Vorliegender Text =
Kritik an Festnahme von Yüksel Koç: Kurdische Organisationen fordern Kurswechsel

Nach der Festnahme des kurdischen Politikers Yüksel Koç in Bremen rufen KCDK-E und KON-MED die Bundesregierung auf, die Kriminalisierung kurdischer Politik zu beenden. Sie sehen darin ein Signal gegen Dialog und Frieden – und kündigen Proteste an.

Kundgebung vor der Bremischen Bürgerschaft angekündigt

Die Festnahme des kurdischen Politikers Yüksel Koç in Bremen hat in der kurdischen Diaspora scharfe Kritik ausgelöst. Die Dachverbände KCDK-E und KON-MED verurteilten das Vorgehen der deutschen Behörden und forderten ein Ende der „systematischen Kriminalisierung“ kurdischer Strukturen in der Bundesrepublik.

Koç, langjähriger Ko-Vorsitzender des kurdischen Europadachverbands KCDK-E, war am Dienstag in seiner Bremer Wohnung festgenommen und nach Karlsruhe verbracht worden. Dort soll er heute im Rahmen eines Ermittlungsverfahrens auf Grundlage von §129b StGB („Mitgliedschaft in einer ausländischen terroristischen Vereinigung“) einem Haftrichter vorgeführt werden.

[Einträge aus einem Datensatz]
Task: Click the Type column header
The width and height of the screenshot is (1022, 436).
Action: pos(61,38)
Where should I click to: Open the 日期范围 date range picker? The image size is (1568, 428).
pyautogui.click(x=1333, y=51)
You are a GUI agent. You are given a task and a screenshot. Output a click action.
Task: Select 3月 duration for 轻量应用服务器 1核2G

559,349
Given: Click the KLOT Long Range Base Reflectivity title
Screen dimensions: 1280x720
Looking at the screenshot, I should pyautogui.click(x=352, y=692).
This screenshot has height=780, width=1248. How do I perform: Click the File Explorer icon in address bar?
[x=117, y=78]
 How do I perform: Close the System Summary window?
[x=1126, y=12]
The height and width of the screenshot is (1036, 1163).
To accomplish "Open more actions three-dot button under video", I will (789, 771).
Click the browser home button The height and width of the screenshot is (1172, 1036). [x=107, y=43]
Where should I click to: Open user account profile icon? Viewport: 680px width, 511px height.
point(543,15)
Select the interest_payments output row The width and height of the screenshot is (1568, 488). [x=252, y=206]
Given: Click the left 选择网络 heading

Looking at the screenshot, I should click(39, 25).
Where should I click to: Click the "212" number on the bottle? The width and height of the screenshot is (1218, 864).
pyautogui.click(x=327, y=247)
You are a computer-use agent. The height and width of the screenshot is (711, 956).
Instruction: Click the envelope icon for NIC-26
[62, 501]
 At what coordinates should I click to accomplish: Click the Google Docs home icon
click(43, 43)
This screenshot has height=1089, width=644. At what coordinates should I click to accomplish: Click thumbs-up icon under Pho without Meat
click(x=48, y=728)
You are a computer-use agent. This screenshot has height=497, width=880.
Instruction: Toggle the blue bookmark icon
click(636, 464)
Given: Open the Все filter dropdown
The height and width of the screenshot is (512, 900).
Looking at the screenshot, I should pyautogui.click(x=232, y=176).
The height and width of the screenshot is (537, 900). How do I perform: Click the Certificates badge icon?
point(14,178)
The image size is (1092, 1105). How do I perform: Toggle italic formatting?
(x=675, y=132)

Arbeitsaufträge =
a. Beantworten Sie anhand des Artikels über die Festnahme von Yüksel Koç die folgenden Fragen.
(i) Vor welcher Einrichtung ist eine Kundgebung angekündigt?
(ii) Wo wurde Koç am Dienstag festgenommen?
(iii) Auf welchen Paragrafen stützt sich das Ermittlungsverfahren?
b. Schreiben Sie aus dem Artikel über die Festnahme von Yüksel Koç den Abschnitt von „Die Festnahme des“ bis „in der Bundesrepublik.“ wortgetreu ab.

Lösungen =
a.
(i) Vor der Bremischen Bürgerschaft.
(ii) In seiner Bremer Wohnung.
(iii) Auf §129b StGB („Mitgliedschaft in einer ausländischen terroristischen Vereinigung“).

b.
Die Festnahme des kurdischen Politikers Yüksel Koç in Bremen hat in der kurdischen Diaspora scharfe Kritik ausgelöst. Die Dachverbände KCDK-E und KON-MED verurteilten das Vorgehen der deutschen Behörden und forderten ein Ende der „systematischen Kriminalisierung“ kurdischer Strukturen in der Bundesrepublik.